DeSantis took a smarter approach. His administration halted outside visitations to nursing homes and bolstered their stockpile of personal protective equipment.

It set up 23 Covid-dedicated nursing centres for elderly patients discharged from hospitals. Nursing-home residents who tested positive and couldn’t be isolated in their facilities were sent to these Covid-only wards. Florida set up field hospitals to handle a surge in cases that models predicted in the spring, although it never materialized.

Mortality data bear out this conclusion. The Covid death risk increases enormously with each decade of age. More than 80% of Covid deaths in the US have occurred among seniors over 65. They make up a larger share of Florida’s population than any other state except Maine.

Based on demographics, Florida’s per-capita Covid death rate would be expected to be one of the highest in the country.

DeSantis says the models about hospital overcrowding never  came close to bearing out forecast problems.

“Some of those policies that were done in other states were motivated by those models. And those models did do a lot of damage.”

He shut down most businesses when President Trump issued guidelines for a national lockdown on March 16 with 15 days to slow the spread. He kept restrictions on nonessential businesses for several more weeks, but let more places stay open than other states, including child-care facilities, construction sites, hotels and beaches.

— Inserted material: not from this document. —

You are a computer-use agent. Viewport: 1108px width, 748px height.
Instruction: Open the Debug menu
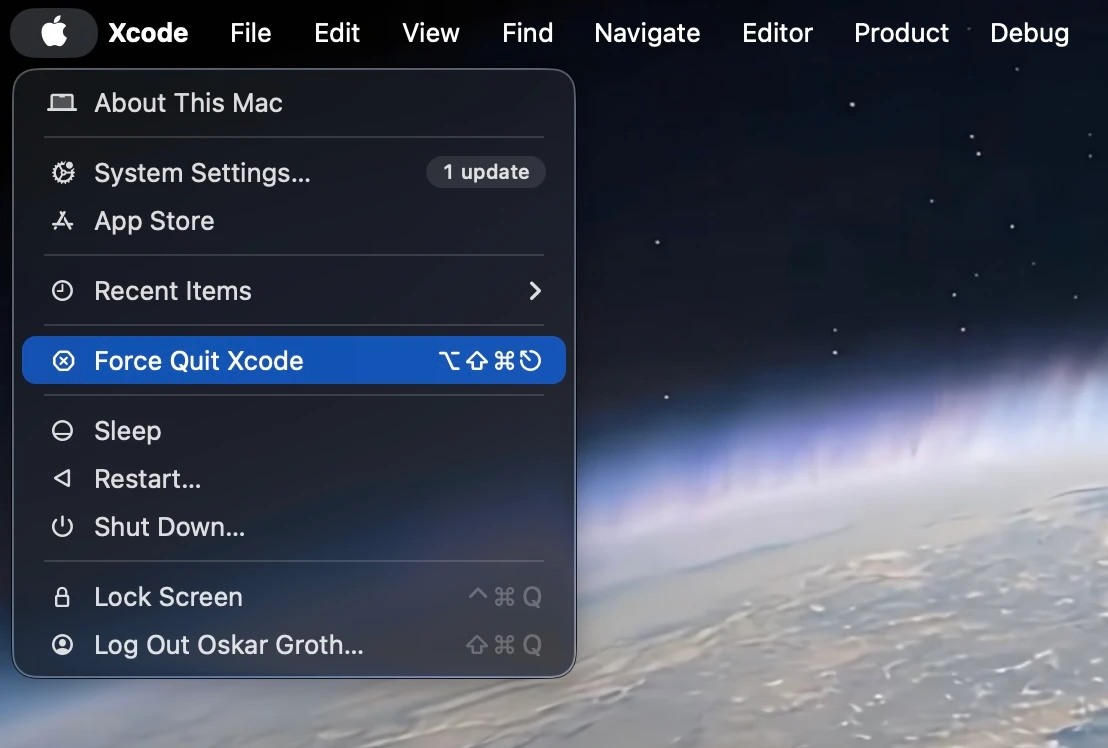click(1029, 33)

Florida’s infection rate during April remained similar to California’s, where most beaches and residential construction were restricted.

Florida began a phased reopening in early May, allowing restaurants, barbershops, nail salons, gyms and other retailers to operate initially at 50% capacity provided they follow social-distancing and sanitary protocols. Bars were later allowed to open at 50% capacity and limits for other businesses were increased.

Florida’s theme parks—important employers and tourist attractions—reopened at reduced capacity. Florida’s cases climbed in June as people socialised more, including at graduation parties, summer cookouts and on Father’s Day.

Cases rose across the Sun Belt, including in California, which maintained much stricter business restrictions. Still, political pressure intensified on  DeSantis to shut down his state again.

He ordered more-frequent testing for nursing-home workers and deployed more personnel to hard-hit hospitals. In late July, cases in Florida and across the Sun Belt began to fall.

In September DeSantis lifted capacity restrictions on restaurants and bars. He also overrode local jurisdictions that tried to keep them closed. Every business has the right to operate; you cannot close anything, he says.

Local school districts had to offer in-person instruction five days a week in the autumn, although parents could choose remote learning instead. Teacher unions took the state to court but the government won.

In California, the teachers’ unions in large school districts have refused to return to classrooms. They claim schools are unsafe. Per capita Covid cases among children are about the same in Florida and California.

Employment declined by 4.6% in Florida in 2020, compared with 8% in California and 10.4% in New York. Leisure and hospitality jobs fell 15% in Florida, vs. 30% in California and 39% in New York.

Florida’s freedom has drawn people and economic activity to the state.  Airlines are adding flights and DeSantis says there has been an acceleration of business interest. At least 35 large businesses have moved to the state since the pandemic began.

According to Census Bureau data, Florida’s per capita business formation between April 2020 and January 2021 was twice as high as California’s and 75% higher than New York’s.

Real estate across the state is booming. Home sales increased 20% in the last six months of 2020 compared with 2019, while the median sales price rose 14.4%. Construction wages and salaries during the third quarter were 3.2% higher in Florida year over year but 4.8% lower in California and 9.3% lower in New York.

DeSantis says,

“We’ve shown people that you can have a good time, you can be safe, and you can make the decision that’s best for you.”

Lessons here for New Zealand? Open the economy and look what happens.